== Aufgabe 1 ==
Nenne das Datum, an dem das Vorabentscheidungsersuchen laut dem Beschluss beim Gerichtshof eingegangen ist.
== Aufgabe 2 ==
Übersetze diesen Satz aus dem Beschluss ins Englische: „In der Rechtssache C‑185/19 betreffend ein Vorabentscheidungsersuchen nach Art. 267 AEUV, eingereicht vom Tribunalul Arbitral de pe lângă Asociaţia de arbitraj de pe lângă Baroul Cluj (Schiedsgericht bei der Schiedsvereinigung der Anwaltskammer Cluj, Rumänien) mit Entscheidung vom 12. Februar 2019, beim Gerichtshof eingegangen am 25. Februar 2019, in dem Verfahren KE gegen LF erlässt DER GERICHTSHOF (Sechste Kammer)“.

Language of document : ECLI:EU:C:2019:779

BESCHLUSS DES GERICHTSHOFS (Sechste Kammer)

24. September 2019(*)

„Vorlage zur Vorabentscheidung – Charta der Grundrechte der Europäischen Union – Anspruch auf effektiven gerichtlichen Rechtsschutz – Rechtlicher Präzedenzfall – Schiedsgericht – Offensichtliche Unzulässigkeit und offensichtliche Unzuständigkeit des Gerichtshofs – Art. 53 Abs. 2 und Art. 94 der Verfahrensordnung des Gerichtshofs“

In der Rechtssache C‑185/19

betreffend ein Vorabentscheidungsersuchen nach Art. 267 AEUV, eingereicht vom Tribunalul Arbitral de pe lângă Asociaţia de arbitraj de pe lângă Baroul Cluj (Schiedsgericht bei der Schiedsvereinigung der Anwaltskammer Cluj, Rumänien) mit Entscheidung vom 12. Februar 2019, beim Gerichtshof eingegangen am 25. Februar 2019, in dem Verfahren

KE

gegen

LF

erlässt

DER GERICHTSHOF (Sechste Kammer)

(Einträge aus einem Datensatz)
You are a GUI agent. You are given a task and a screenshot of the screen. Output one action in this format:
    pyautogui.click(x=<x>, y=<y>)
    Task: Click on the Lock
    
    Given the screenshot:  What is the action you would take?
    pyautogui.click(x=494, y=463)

== Lösung 1 ==
Am 25. Februar 2019.

== Lösung 2 ==
In Case C‑185/19, concerning a request for a preliminary ruling under Article 267 TFEU, submitted by the Tribunalul Arbitral de pe lângă Asociaţia de arbitraj de pe lângă Baroul Cluj (Arbitral Tribunal at the Arbitration Association of the Cluj Bar, Romania) by decision of February 12, 2019, received at the Court on February 25, 2019, in the proceedings KE v LF, THE COURT (Sixth Chamber) issues